Female, Laure Lapègue

Female de Laure Lapègue nous dresse un portrait visionnaire et caricatural de ce qui nous pend au nez dans la société futuriste des années 2050, dans le cas peu probable néanmoins, où les femmes tiendraient le haut du pavé. Dans ce Bordeaux futuriste, chacune et chacun a sa place au cœur de nulle part. Par loi, grâce à la première dame, la parité est désormais en vigueur dans tous les domaines. Privés consécutivement de boulot, les femmes ayant accès désormais aux postes qui leur étaient jusqu’alors réservés, les hommes y sont symboliquement castrés, d’autant plus que le désir d’enfant tout comme la sexualité est assujetti au bon vouloir de celles qui ressemblent plus à des pétroleuses et des harangères qu’à des êtres douées de sensibilité. Pour beaucoup d’entre elles, par exemple, devenir mère empâte non seulement les corps, mais se révèle être un tue-rêve pour leur productivité carriériste et la mise en berne assurée d’une indépendance chèrement gagnée. La gestation par autrui est donc vivement conseillée et les mères-porteuses, issues pour la plupart des classes défavorisées, salariées à la tâche. La tendresse fuit l’acte amoureux qui se réduit à une consommation hormonale, avec en sus, la peur au ventre pour les mâles. Gare à celui qui s’écarte des nouvelles règles. La délation aidant, il a de fortes chances d’échouer dans une émission de télé-réalité grotesque où il sera publiquement acculé à faire amende honorable.

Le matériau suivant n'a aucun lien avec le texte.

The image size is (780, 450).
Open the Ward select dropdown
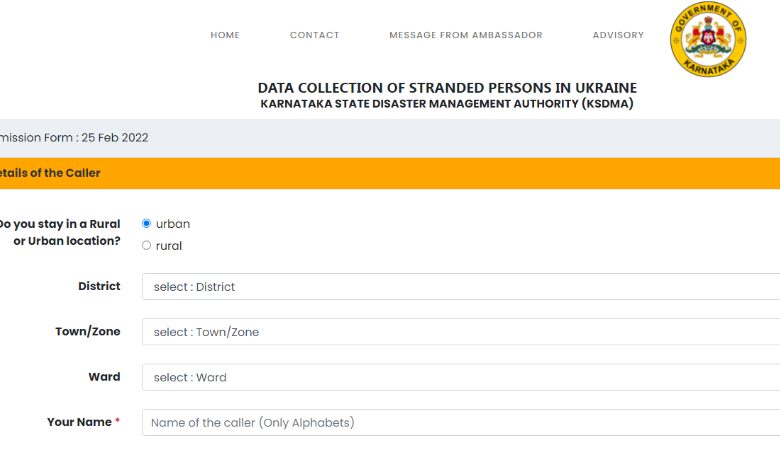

La mode est également à la burka civile : « cheveux courts, vêtements larges et chaussures plates » et les jeux de séduction entre partenaires du sexe opposé, une offense à la décence féministe, sauf le vendredi soir où sur ordre de la mairie de Bordeaux, on lâche la bride. Jour de gratuité pour les femmes, à « condition de se laisser offrir un verre par un homme… afin de favoriser les rencontres et la reprise d’une natalité en berne. Mais la plupart des femmes préféraient payer leurs verres ou simuler l’homosexualité pour pouvoir faire la fête tranquilles. » Rien de bien enthousiasmant ! Selon les codes de ce nouveau savoir-vivre féminin, l’héroïne de Female, Axel, appartient à la classe des losers. Elle a un mec qu’elle se refuse à dresser, des préoccupations de gagne-petit, garder son job, changer d’appartement, et tous deux désirent un enfant. Elle doute, s’interroge et assume mal ses ambiguïtés dont elle s’arrange quand les circonstances l’y obligent. La perte de son travail sera le facteur déclenchant d’un bouleversement qui la conduit peu à peu à devenir ce qu’elle ne désirait surtout pas être, du moins en apparence. Le manque d’argent, hier comme demain, justifie bien des trahisons. Celle d’Axel s’incarne dans Catherine, sa mante-religieuse de mère, riche et sûre d’elle-même, qui bien que féministe jusqu’au trognon depuis des lustres, ne voit pas de paradoxe dans le fait de jouer les gigolos maternels pour son bellâtre de fils qui, lui, s’en arrange fort bien, au détriment de sa fille qu’elle rejette. « Tu es intelligente, lui dit-elle. Tu sais dans quel monde nous vivons…[…]… Laissons donc aux hommes l’illusion qu’ils servent encore à quelque chose ! Laissons-leur le pouvoir d’apparat et prenons le vrai pouvoir. Celui qui fait de nous celles qui décident nos emplois, nos salaires, nos maris, nos femmes… et même nos amants. » Un prêté pour un rendu, Axel promet à sa mère contre son aide financière d’intégrer les JNTL, une association secrète qui oscille entre des Ninjas au gynécée et les Anges de Charlie. Pour sceller son initiation et son appartenance, Axel se rasera les cheveux. Joli symbole ambivalent ! Peu à peu, Axel découvrira l’étendue de la fraude de ces jeux de pouvoir où chacun est férocement manipulé avec ou sans son consentement, avant de manipuler à son tour. Au lecteur de découvrir si et comment Axel se sortira de ce nœud de vipères.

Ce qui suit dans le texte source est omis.